The system uses voice-over-IP so that traditional phones or even data banks aren’t necessary — which saves a lot of money. If there is a campus-wide emergency, each of the five area managers — Lang has divided the campus into five security zones — can log onto the system to coordinate what should be done next.
“Originally, all 150 building managers would be communicating directly with the command post,” says Lang. “You can’t have that many people talking at once.” So Lang designated the area managers and created the virtual command center so that if there is a problem at any individual building, or campus-wide, building managers can communicate with the area manager, who in turn communicates with the command post. The hierarchical structure ensures that the virtual command center isn’t flooded with too much chatter at one time.

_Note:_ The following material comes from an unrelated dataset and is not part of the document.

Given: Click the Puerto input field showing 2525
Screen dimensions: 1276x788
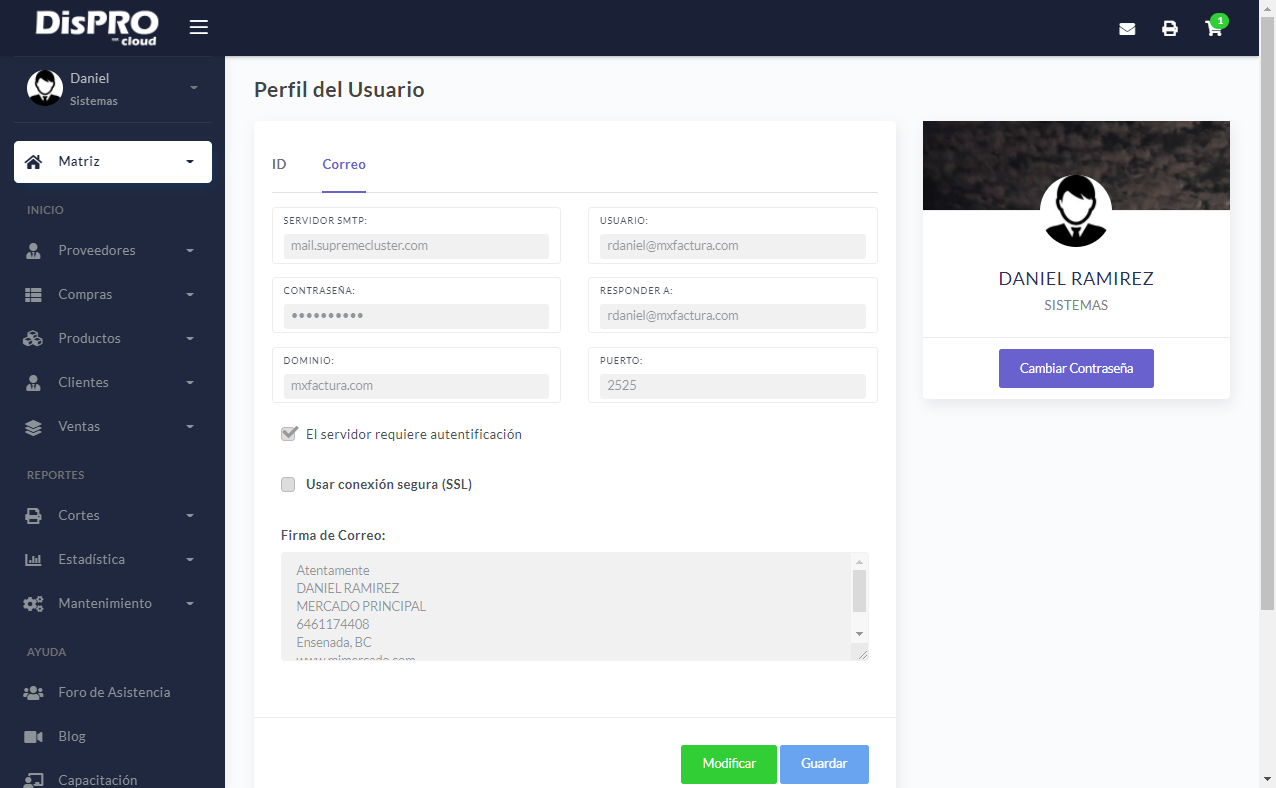Looking at the screenshot, I should [732, 384].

Whether working in cyberspace or at a facility itself, most experts say that one of the most important aspects of any security plan is gaining the cooperation of occupants. This means educating occupants on how elements of a facility’s security plan are protecting them and also creating a culture where security is always a priority in the minds of occupants. The goal is for occupants to not only look out for themselves but also keep a wary eye on others, both in terms of suspicious behavior and any fellow occupants who aren’t following existing security protocol.
Weslager says that at PNC’s operations facilities and data centers, both occupants and visitors are required to wear identification above the level of the waist at all times. If management at a facility isn’t enforcing that policy, he says he hears about it from occupants sooner rather than later.
“People assume that increased security will be a burden,” says Weslager. “But we’re finding that if we don’t have the level of security that people expect, then they challenge us to do so. And once we have security measures in place, people expect that we maintain them.”
So as good as the technology or security plan is, it is only as good as the people who use and enforce it.
“All of these issues can’t be done unless you have people being aware of their surroundings,” says Lang. “There’s a lot that goes into a security package. You can’t just say ‘I’ve got this new system’ and expect it to be foolproof.”